Serena Williams narra novo vídeo da Nike em defesa às mulheres no esporte: “Sonhe Loucamente”

A Nike lançou uma campanha a fim de defender a igualdade de gênero nos esportes. Com Serena Williams, Simone Biles, Ibtihaj Muhammad, Caster Semenya, e outras atletas, o vídeo da empresa americana encoraja as mulheres a seguirem seus sonhos através do slogan “é só uma loucura até você fazer. Apenas faça”.

Paula Rühling
Jornalista formada pela Universidade Federal de Mato Grosso, apaixonada por esportes. Ex atleta de natação e típica jogadora de tênis de final de semana. Objetivo de vida: nunca deixar de contar boas histórias.
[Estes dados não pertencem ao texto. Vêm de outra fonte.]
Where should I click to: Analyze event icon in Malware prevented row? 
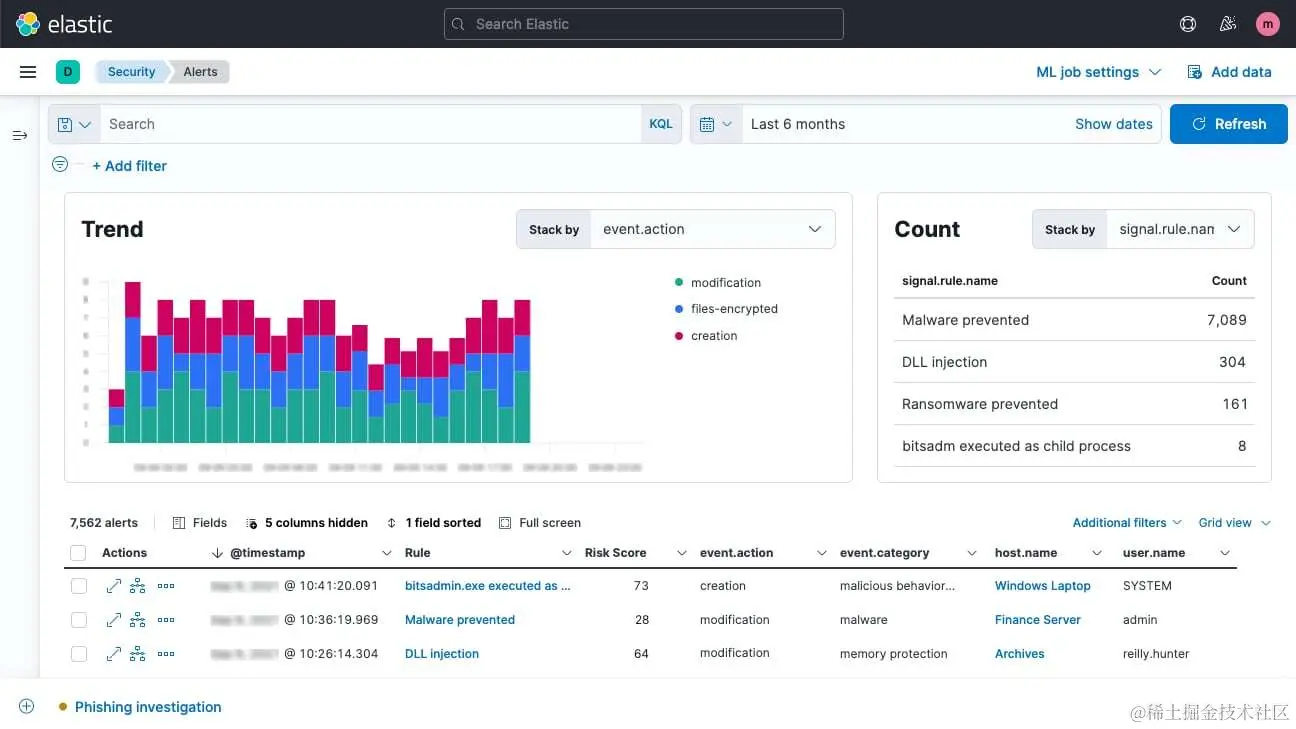coord(138,620)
Crédito: Divulgação / Wimbledon

“Se eles pensam que seus sonhos são loucos, mostre a eles quão loucos seus sonhos podem ser.” Assim, a Nike tem o objetivo de empoderar as mulheres através da nova campanha. Ao mesmo tempo, a empresa tenta inspirar as crianças a se envolver com os esportes, e a sonhar alto.

Lançado no dia 24 de fevereiro, o vídeo narrado por Serena Williams, mostra diversos exemplos de atletas e treinadoras que foram as pioneiras em alguma conquista dentro dos mais variados esportes. Ibtihaj Muhammad, por exemplo, ficou conhecida por ser a primeira mulher muçulmana americana a usar um hijab enquanto competia pelos Estados Unidos nas Olimpíadas. Becky Hammon, a primeira mulher treinadora adjunta na NBA.

A própria Serena Williams é um exemplo de precursora. Não, ela não é a primeira tenista a ter filho e voltar a jogar, muito menos a primeira atleta. Porém, é a única com 23 Grand Slams na carreira. E em todos suas entrevistas, ela exalta a importância de estar de volta, apesar das dificuldades. Além disso, ela, e grande parte da mídia, acreditam que é possível a conquista de mais prêmios como estes.

Um outro grande exemplo usado na propaganda é o da atleta Caster Semenya. A sul-africana conquistou a medalha de ouro nos 800 m no mundial de Atletismo de 2009 em Berlim. Devido a seu desempenho, teve sua feminilidade posta em discussão e teve de se submeter a testes de gênero. Ela foi proibida de competir em diversas ocasiões, uma vez que apresenta um nível de testosterona mais alto do que o que seria “normal” para mulheres.

Dream Crazier – Sonhe loucamente

Se nós mostramos emoção, somos chamadas de “dramáticas”. Se nós queremos jogar contra homens, somos “malucas”. E se sonhamos com oportunidades iguais, “delirantes”. Quando apoiamos alguma causa, nós somos “desorientadas”. Quando somos muio boas, há algo de errado conosco. E se ficamos bravas, nós somos “histéricas”, “irracionais”, ou “estamos apenas louca”. Mas, uma mulher correr uma maratona? Era loucura. Uma mulher lutar boxe? Era loucura. Uma mulher dar uma enterrada? Loucura! Treinar um time da NBA? Loucura. Uma mulher competir com hijab, trocar de esporte, completar um double cork 1080 (manobra de snowboard), ou ganhar 23 grand slams, ter um bebê, e voltar para conquistar mais? Loucura, loucura, loucura, loucura e loucura! Então, se eles quiserem te chamar de louca, tudo bem. Mostre-os a loucura que você pode fazer.

Por trás da campanha

Há também rostos desconhecidos na propaganda. Em uma entrevista publicada pela própria marca no dia 22 de fevereiro, a vice-presidente da “Nike Woman”, Rosemary St. Clair, fala sobre a nova visão da empresa em relação ao esporte em geral, e especialmente para mulheres. Ela acredita que a Nike ampliou seus horizontes, ao acreditar na valorização não apenas de profissionais, mas também de toda mulher que pratica ou que deseja praticar uma atividade esportiva.

“Nós reconhecemos que as mesmas lições de auto-estima e confiança que vêm da participação em esportes tradicionais também vêm do yoga, fitness, fitness funcional e muito mais. Nós vemos habilidade sobre-humana não só em atletas de elite, mas nos esforços de nossos pares”, declarou Clair. “Queremos que todos participem do esporte – e não apenas de vez em quando, mas regularmente. E sabemos que, para apoiar o sonho, temos que conduzir uma conversa sobre uma variedade de desejos e necessidades.”

Para conduzir esta conversa, a Nike também pede para que as mulheres contem seus sonhos mais loucos relacionados ao esporte, através do website “Just do it”. Infelizmente, a interação deve ser feita em inglês. A empresa promete tentar ajudar as melhores histórias a se tornar realidade.